Valérian Renault a convoqué cette fois-ci un ensemble orchestral qui porte haut les couleurs de son écriture. Cordes et cuivres rejoignent la formation rock et l’ensemble, textes et arrangements, hisse ses chansons vers des sommets auxquels nous ne sommes plus accoutumés. Accompagné par le Label Abacaba, verra-t-on son nom franchir les frontières du microcosme qui est habituellement le nôtre en Chanson ? Ce serait justice, assurément. Pour l’heure nous nous délectons. Car c’est chanson de haute facture. Le cœur palpite à l’écouter et cette sensation-là se partage.
Nous avons plaisir à retrouver des titres qui nous sont familiers. Les entendre ainsi recréés, dans cette dimension orchestrale, c’est bonus.
Mais le plaisir va bien au-delà car l’album s’écoute comme on lit un roman dont chaque chanson serait un nouveau chapitre, écrit par Valérian Renault. Sept sur les onze mettent en scène la Femme : Joueuse d’abord, à laquelle répond Laisse couler en un subtil diptyque de jeux amoureux, rejointe ensuite par la figure mythologique de Cassandre et ses inutiles prophéties, Cassandre dont nous sommes tous les enfants. Puis ce sera Pandore (Au jardin) celle qui ouvre son trésor maléfique et offre la morsure du serpent, dans une évocation nostalgique du jardin d’Eden : « Nous étions si bien dans notre jardin à l’ombre du grand pommier… Nous ne savions pas encore que le diable était au corps. » Forcément, depuis, nos amours sont difficiles, la douleur immanquablement tapie dans son coin. Et pourtant, pourtant… Trois chansons, nous emmènent dans la douceur et l’érotisme délicat, avec en filigrane le troublant duo d’Éros et Thanatos : Berceuse, puis la rêverie de Tes hanches, ballade folk où Charles Aznavour en personne a bien voulu poser ses notes, et enfin – apothéose ! – T’es belle avec l’envolée symphonique de ses cuivres, « T’es belle comme la lune qui n’a jamais su les poètes ». C’est un drame cette beauté. C’est écrit, chanté !
Quelques respirations nous sont offertes avec le récit en fanfare que nous qualifierions volontiers de « Sansévérinesque », dans une scène de film noir (A la Montalbanaise) au milieu de l’album. Et puis, cette chanson hommage née d’une traversée, d’une halte au Québec. Valse rapide et joyeuse de Petite Vallée, cette terre francophone d’outre atlantique où « le moindre bonjour se donne avec les mains, les yeux, le ventre, le cœur, la voix » qui rappelle aussi que c’est là que lui vint l’appétit de chanter. Alors reconnaissons que la chanson méritait bien de figurer dans l’album.

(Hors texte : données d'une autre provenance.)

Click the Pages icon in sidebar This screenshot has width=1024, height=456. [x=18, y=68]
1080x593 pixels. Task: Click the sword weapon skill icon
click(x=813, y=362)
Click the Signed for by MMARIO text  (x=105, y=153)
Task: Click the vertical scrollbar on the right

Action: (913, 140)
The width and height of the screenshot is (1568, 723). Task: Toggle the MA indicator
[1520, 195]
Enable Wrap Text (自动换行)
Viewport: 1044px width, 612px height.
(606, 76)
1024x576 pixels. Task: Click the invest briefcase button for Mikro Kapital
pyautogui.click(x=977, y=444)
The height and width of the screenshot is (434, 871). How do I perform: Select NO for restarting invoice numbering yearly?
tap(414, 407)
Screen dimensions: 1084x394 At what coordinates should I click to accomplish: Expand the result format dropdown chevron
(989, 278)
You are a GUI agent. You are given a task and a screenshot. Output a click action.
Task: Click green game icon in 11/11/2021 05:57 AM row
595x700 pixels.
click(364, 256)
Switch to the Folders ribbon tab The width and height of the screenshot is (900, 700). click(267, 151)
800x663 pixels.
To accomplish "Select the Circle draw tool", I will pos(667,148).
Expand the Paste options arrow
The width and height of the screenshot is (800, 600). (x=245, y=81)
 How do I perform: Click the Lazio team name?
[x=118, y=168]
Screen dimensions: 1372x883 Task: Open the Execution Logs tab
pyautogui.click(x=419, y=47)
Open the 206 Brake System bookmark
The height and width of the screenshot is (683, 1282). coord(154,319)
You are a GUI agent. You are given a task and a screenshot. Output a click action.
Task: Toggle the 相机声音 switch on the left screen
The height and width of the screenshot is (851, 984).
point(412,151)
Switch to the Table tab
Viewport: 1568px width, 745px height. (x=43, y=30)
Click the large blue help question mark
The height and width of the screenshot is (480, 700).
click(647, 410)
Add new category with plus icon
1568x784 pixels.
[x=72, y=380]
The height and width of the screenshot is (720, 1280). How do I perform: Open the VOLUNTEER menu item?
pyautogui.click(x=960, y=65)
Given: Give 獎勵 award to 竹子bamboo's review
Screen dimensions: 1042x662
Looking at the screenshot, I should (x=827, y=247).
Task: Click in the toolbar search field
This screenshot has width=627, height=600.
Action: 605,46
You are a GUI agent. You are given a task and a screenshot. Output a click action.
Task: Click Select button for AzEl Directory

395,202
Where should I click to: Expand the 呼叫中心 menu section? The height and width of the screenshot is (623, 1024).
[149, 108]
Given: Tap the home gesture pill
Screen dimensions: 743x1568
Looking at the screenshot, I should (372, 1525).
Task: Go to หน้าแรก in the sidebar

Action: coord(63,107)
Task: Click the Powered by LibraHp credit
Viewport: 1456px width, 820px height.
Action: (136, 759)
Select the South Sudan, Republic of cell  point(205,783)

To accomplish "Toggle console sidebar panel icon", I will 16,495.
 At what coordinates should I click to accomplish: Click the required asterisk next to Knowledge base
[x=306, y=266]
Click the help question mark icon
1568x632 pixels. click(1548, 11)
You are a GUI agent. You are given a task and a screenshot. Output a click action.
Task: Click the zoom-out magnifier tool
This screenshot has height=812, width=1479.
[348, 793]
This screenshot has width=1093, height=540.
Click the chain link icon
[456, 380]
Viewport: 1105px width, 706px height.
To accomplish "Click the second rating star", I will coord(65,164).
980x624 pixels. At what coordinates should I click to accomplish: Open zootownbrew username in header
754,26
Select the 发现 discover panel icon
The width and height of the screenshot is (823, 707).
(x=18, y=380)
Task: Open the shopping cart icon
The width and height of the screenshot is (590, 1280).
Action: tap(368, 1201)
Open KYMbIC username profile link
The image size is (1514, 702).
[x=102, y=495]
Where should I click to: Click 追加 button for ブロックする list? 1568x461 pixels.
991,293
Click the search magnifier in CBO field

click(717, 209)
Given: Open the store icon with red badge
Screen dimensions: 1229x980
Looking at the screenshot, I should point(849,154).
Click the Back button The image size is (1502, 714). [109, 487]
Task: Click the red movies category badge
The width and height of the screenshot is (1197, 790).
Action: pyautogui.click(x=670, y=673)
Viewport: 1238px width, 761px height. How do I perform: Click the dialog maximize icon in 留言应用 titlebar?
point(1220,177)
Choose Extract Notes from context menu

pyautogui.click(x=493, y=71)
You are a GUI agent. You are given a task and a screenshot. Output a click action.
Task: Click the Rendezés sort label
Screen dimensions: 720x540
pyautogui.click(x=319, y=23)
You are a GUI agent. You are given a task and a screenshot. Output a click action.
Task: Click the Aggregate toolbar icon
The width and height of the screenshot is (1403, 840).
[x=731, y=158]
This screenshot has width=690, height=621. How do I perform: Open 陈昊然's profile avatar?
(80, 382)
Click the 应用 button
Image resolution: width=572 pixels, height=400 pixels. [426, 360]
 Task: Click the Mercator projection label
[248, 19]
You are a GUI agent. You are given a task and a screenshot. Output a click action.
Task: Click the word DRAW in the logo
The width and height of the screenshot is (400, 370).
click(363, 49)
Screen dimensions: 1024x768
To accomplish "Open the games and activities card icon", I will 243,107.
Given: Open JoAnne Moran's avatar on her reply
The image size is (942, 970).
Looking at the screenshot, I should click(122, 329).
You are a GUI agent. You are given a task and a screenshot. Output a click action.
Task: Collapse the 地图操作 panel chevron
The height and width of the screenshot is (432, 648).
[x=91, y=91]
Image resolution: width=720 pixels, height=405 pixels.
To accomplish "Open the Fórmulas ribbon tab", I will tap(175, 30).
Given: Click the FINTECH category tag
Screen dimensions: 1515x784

Mais c’est avec la première et la dernière que nous voudrions vous laisser sur l’envie d’acheter cet album dès sa sortie. Il ouvre sur la terrible dédicace A l’enfant, qui veut être une chanson d’espérance puisque l’avenir n’est jamais loin. On en sort de cet enfer même si devenu adulte, on peut encore rappeler le lien qui nous unit comme une corde raide… une inflexible amarre… hurler sa douleur d’aimer à celui que l’on appelle « papa », le supplier de « mettre un peu de chair au lien qui nous unit… « Ouvre tes mains, tes bras et embrasse-moi ! » C’est sur ce cri désespéré et si beau que s’achève cet album. Deux chansons qui dénoncent un talent qu’il serait scandaleux de ne pas saluer.